In den fünfziger Jahren bekam ich den Auftrag, in einer vorwiegend evangelischen Gemeinde einen ev. Kindergarten zu bauen. Ich hatte für die Spengler-Arbeiten auch ein Angebot einer katholischen Firma. Ausgerechnet diese Firma war mit ca. 800 DM Differenz die Preisgünstigste. Dies ergab im Kirchenvorstand eine abenteuerliche Diskussion, bis endlich der Hinweis auf den evangelischen Schwiegersohn zur Beauftragung des katholischen Spenglermeisters führte. Es wäre durchaus möglich gewesen, daß ich bei Schilderung dieser Begebenheit die Worte "schlau sind diese Leute" verwendet hätte. Niemand käme heute auf den Gedanken, mich deswegen zum "Anti-Protestanten" abzustempeln.

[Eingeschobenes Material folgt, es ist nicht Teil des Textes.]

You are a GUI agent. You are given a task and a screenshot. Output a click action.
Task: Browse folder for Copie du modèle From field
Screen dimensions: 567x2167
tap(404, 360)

Wenn Herr Dr. Stoodt aus dem sehr persönlichen Brief des 29-jährigen an seine Braut zitiert, kann ich mich erst einmal eines unappetitlichen Gefühls nicht erwehren. Wenn er aber unterschlägt, daß Heldmann in seinem Buch dieses Zitat benutzt, um anschließend seitenlang Thomas´ positive Haltung zum Judentum nachzuweisen, dann ist das in höchstem Grade empörend.

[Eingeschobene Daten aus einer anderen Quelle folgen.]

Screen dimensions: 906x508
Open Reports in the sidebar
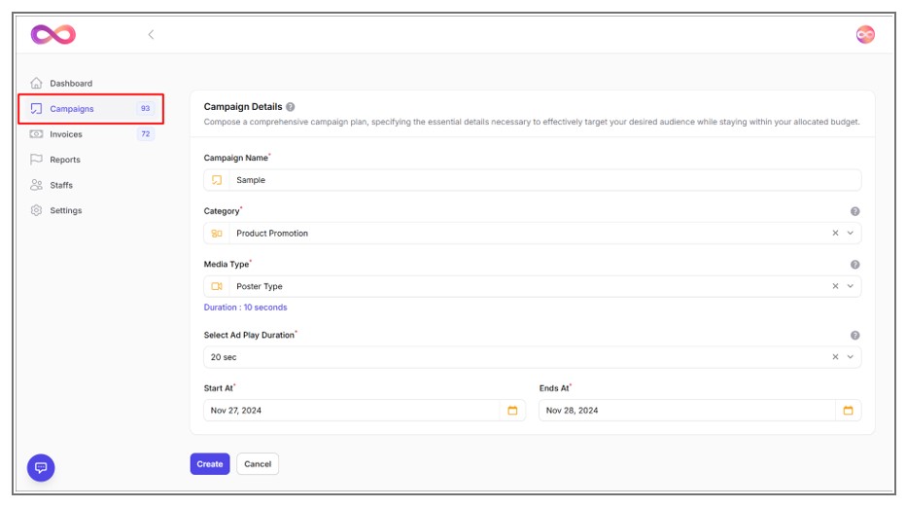[x=65, y=160]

Aus einem geschriebenen Halbsatz werden bei Dr. Stoodt gleich "antisemitische Untertöne in privaten (!) Äußerungen" (Plural!). Ohne Hemmungen fängt er mit dieser griffigen Formel Mitstreiter für seine Kampagne und nutzt sie sogar zur eigenen Rückendeckung gegenüber seiner vorgesetzten Dienststelle. Mir fehlen die Worte!

Ich kenne nicht eine einzige antisemitische Äußerung von Prof. Thomas, dagegen aber unzählige Beweise seines judenfreundlichen Verhaltens während der gesamten Nazi-Zeit.